Relapsing-remitting multiple sclerosis: clinical and immunological aspects of the pathology on the example Sema4D and CD72

Abstract

To explore the expression of Sema4D, CD72 receptor and a role of Sema4D-CD72 signal in the control of immunocompetent cell function in remitting-relapsing multiple sclerosis (RRMS). Fifty-two patients with RRMS diagnosis according to 2010 revised McDonald's criteria were studied. The control group included 24 healthy people. A flow cytometry method was used to measure the expression of semaphorin Sema4D by T-lymphocytes of peripheral blood, expression of CD72 receptor by B-lymphocytes, percentage of cells containing pro- and anti-inflammatory cytokines. The level of soluble Sema4D (sSema4D) was evaluated by ELISA. The level of Sema4D expression on T-lymphocytes (Mean Fluorescence Intensity - MFI) prevailed in cell subpopulations in patients with RRMS compared with the control group. Characteristics of membrane and sSema4D correlate with clinical presentations of the autoimmune disease. An increase in sSema4D level during cell cultivation was identified in RRMS patients. The results show the involvement of Sema4D in the hyperactivation of B-cell-mediated immunity through CD72 receptor and induction of proinflammatory cytokine synthesis.
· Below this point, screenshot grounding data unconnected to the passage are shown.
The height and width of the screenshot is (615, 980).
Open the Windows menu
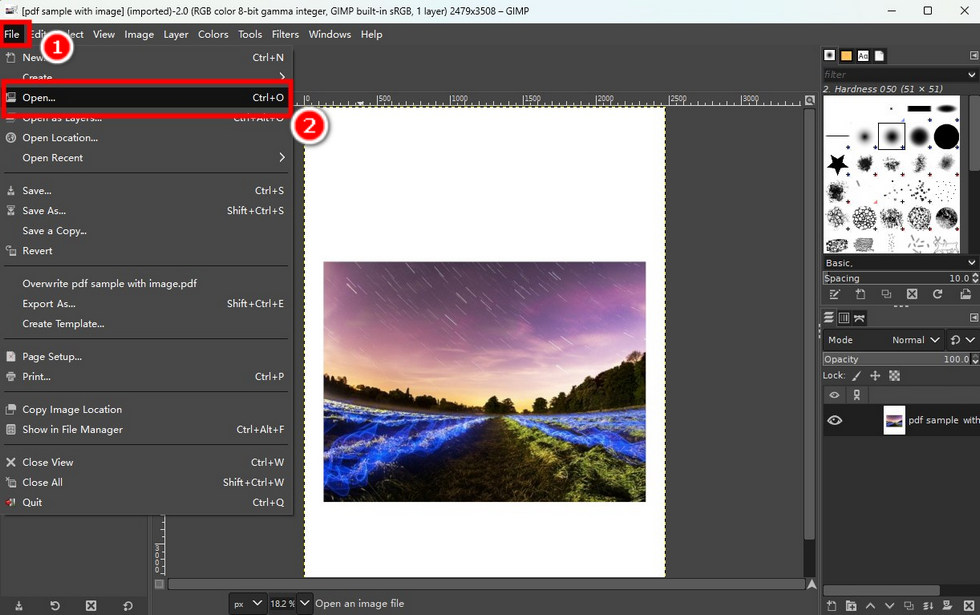click(329, 34)
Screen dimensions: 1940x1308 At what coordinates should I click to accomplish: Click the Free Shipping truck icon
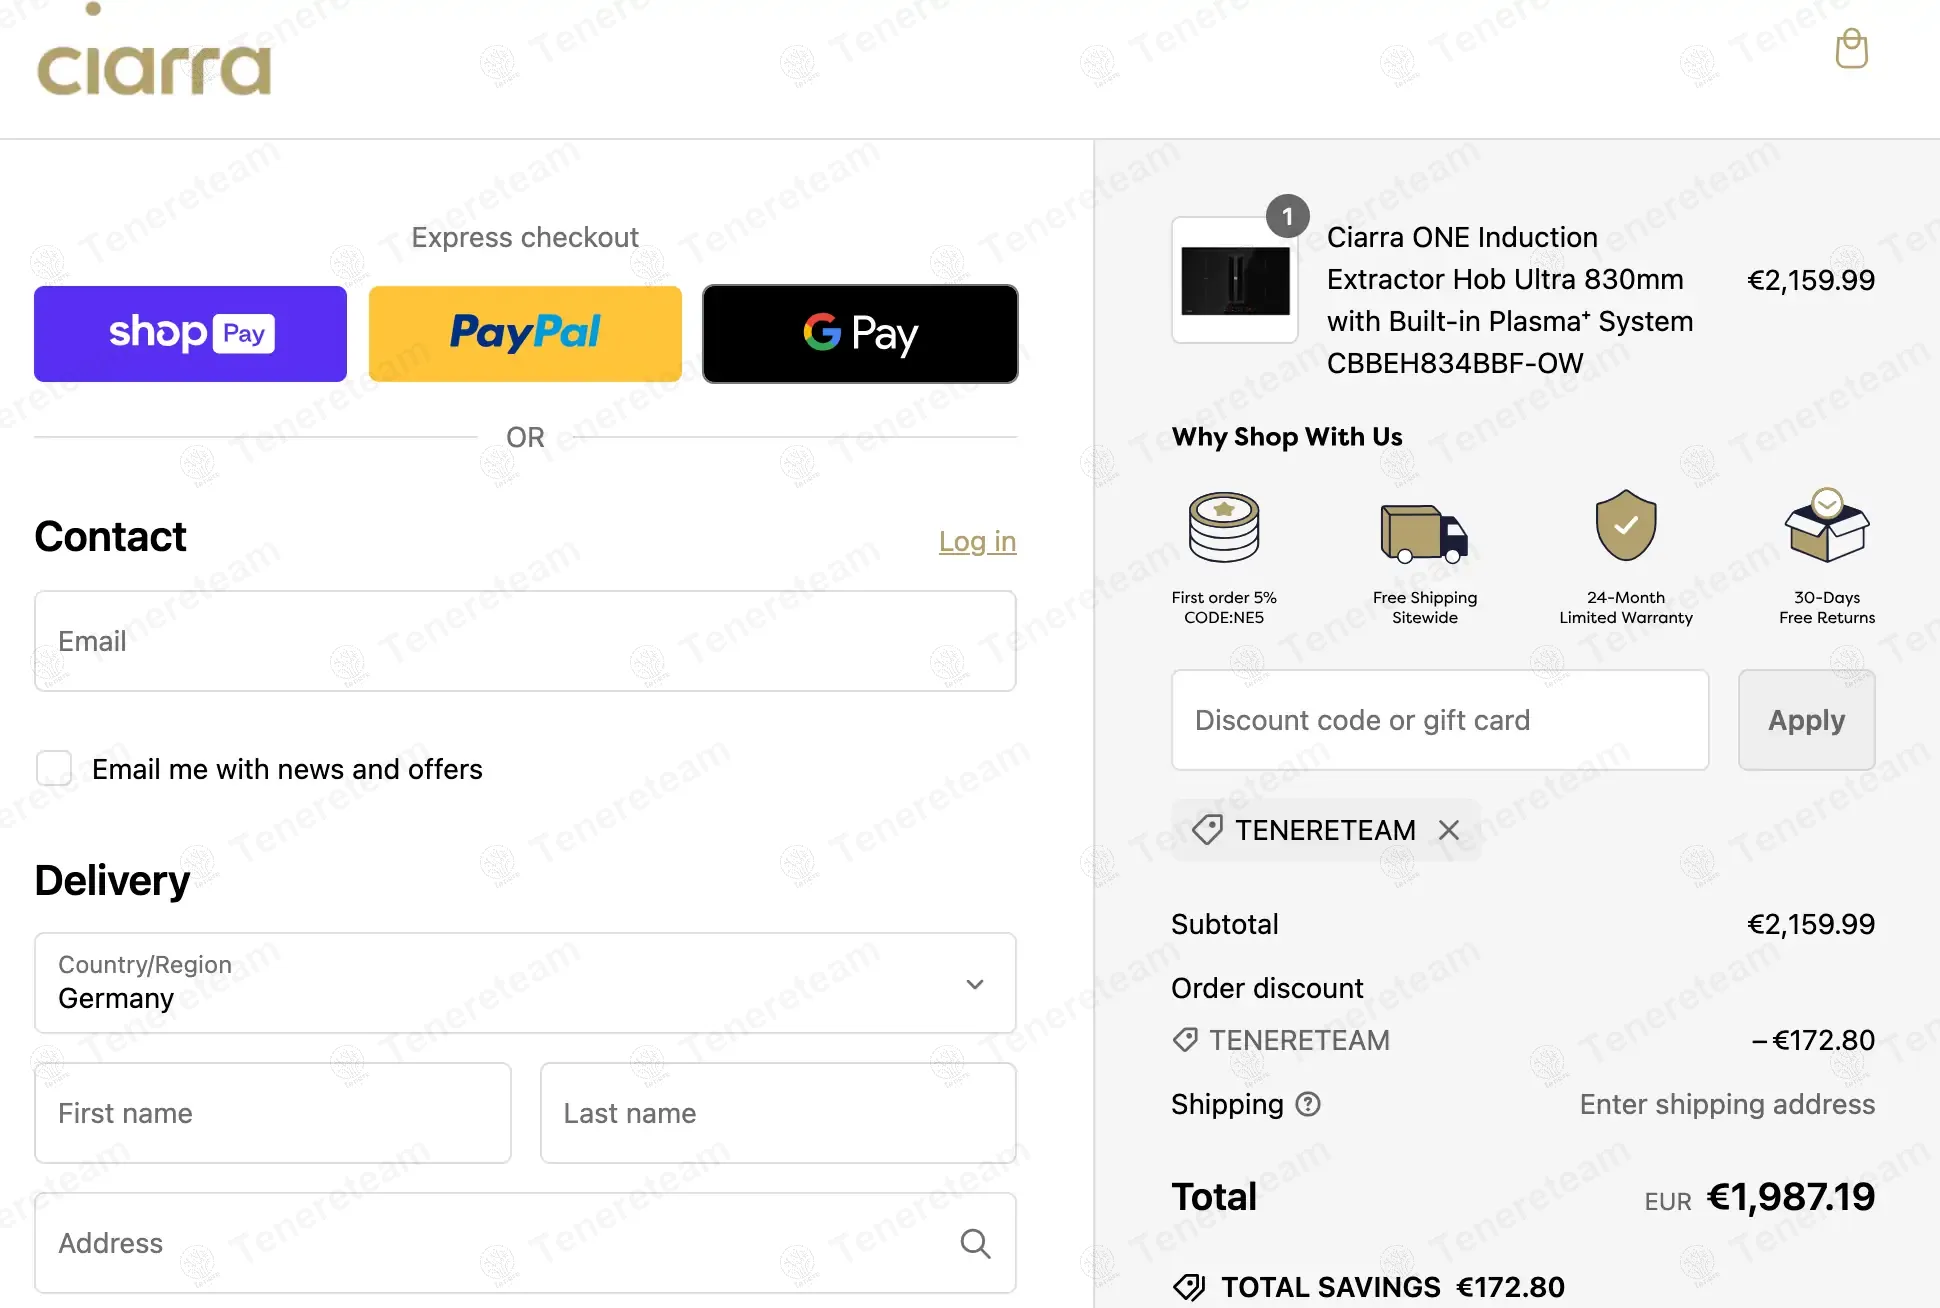[x=1424, y=533]
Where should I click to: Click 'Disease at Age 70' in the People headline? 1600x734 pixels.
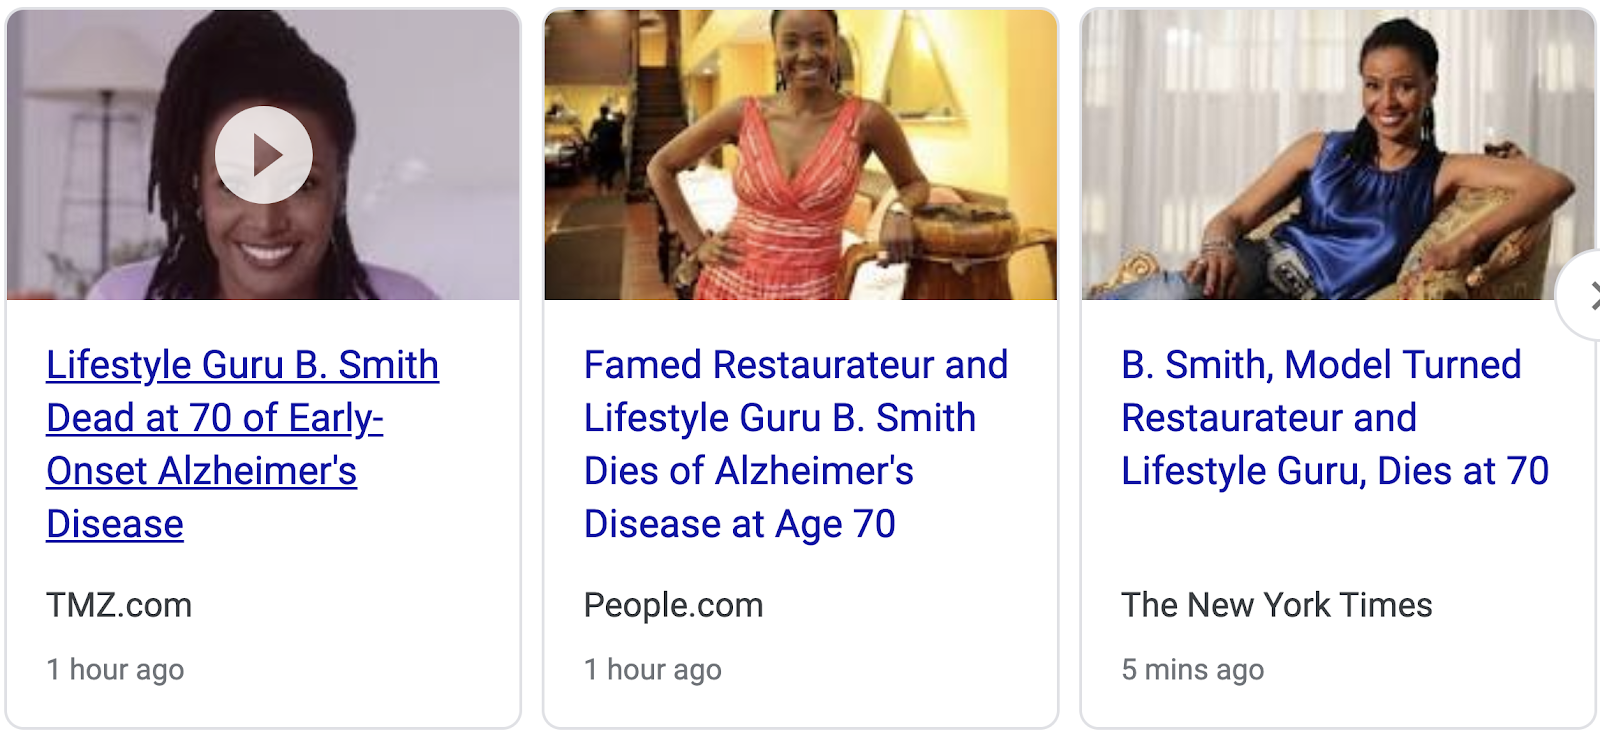pyautogui.click(x=739, y=525)
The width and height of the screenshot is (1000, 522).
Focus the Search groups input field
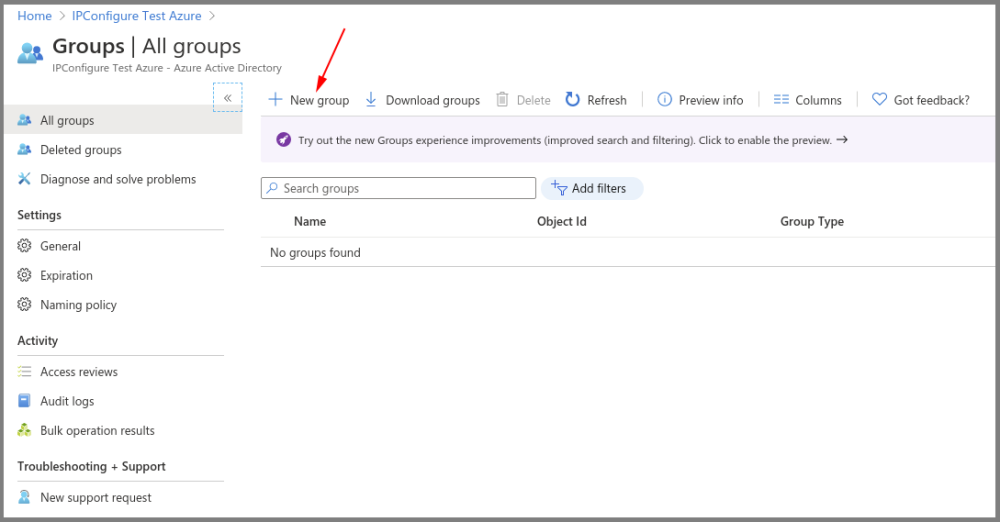point(405,188)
RRMS is associated with elevated expression of Sema4D in the immune system. Membrane and sSema4D involved in the pathological process in RRMS. The authors suggest several mechanisms of the involvement of semaphorin and its receptor in the pathogenesis of RRMS: the direct damage of nervous tissues by sSema4D penetrated through the blood brain barrier disrupted in RRMS or by membrane Sema4D due to the infiltration of the central nervous system by T-lymphocytes and hyperactivation of B-cell-mediated immunity.